Problem description:
From the entries that follow, copy every line with the word "computer".

Pixel coordinate grounding data:
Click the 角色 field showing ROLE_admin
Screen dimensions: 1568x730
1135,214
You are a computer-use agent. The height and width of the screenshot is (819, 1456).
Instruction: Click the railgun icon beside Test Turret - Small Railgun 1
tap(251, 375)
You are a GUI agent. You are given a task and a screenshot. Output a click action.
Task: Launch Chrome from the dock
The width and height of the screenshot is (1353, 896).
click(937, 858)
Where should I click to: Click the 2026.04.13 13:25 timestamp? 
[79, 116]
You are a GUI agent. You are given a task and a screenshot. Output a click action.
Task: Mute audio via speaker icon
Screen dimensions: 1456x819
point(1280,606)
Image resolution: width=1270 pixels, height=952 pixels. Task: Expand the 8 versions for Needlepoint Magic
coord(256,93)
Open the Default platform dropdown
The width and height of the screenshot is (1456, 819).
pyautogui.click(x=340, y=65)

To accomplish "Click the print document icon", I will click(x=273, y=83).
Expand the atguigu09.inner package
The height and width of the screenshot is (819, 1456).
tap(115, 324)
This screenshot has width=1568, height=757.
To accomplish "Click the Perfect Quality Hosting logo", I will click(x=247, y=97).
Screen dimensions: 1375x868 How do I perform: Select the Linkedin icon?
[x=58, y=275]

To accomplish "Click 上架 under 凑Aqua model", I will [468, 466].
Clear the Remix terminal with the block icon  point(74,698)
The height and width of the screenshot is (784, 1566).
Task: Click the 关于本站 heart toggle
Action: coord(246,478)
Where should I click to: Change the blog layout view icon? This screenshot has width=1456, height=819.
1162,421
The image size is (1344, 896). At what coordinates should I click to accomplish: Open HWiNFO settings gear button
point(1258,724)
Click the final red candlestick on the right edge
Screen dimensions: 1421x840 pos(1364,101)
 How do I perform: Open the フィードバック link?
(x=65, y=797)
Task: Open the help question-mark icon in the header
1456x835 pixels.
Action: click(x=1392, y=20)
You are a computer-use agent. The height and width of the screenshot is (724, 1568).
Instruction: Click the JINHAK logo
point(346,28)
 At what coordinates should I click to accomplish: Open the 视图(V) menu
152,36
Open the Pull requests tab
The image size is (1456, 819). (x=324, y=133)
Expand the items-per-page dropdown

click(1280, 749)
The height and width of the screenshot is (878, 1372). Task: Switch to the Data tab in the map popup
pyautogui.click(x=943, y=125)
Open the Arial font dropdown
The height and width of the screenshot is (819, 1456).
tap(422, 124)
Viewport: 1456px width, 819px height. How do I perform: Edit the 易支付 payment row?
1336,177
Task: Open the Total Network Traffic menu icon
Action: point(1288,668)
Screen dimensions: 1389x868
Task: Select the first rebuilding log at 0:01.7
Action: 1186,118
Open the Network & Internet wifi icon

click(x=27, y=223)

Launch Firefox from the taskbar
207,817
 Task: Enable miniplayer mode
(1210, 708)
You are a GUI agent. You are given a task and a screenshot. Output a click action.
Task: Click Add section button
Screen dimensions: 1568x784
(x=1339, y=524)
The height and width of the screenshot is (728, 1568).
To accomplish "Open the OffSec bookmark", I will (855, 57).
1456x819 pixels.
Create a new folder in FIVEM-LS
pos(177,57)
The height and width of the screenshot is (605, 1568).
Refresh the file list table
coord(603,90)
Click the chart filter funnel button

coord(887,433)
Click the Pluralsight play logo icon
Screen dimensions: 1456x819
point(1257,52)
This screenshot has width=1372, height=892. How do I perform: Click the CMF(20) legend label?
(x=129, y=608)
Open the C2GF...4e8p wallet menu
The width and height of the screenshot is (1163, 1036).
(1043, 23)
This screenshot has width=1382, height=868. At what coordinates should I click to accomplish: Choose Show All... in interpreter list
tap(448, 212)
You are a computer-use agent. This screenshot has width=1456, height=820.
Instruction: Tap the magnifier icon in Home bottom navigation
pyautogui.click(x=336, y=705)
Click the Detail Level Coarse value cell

Output below:
You are a computer-use agent. The height and width of the screenshot is (819, 1456).
You are a computer-use agent. The height and width of the screenshot is (724, 1568).
You are a computer-use agent. This screenshot has width=1456, height=820.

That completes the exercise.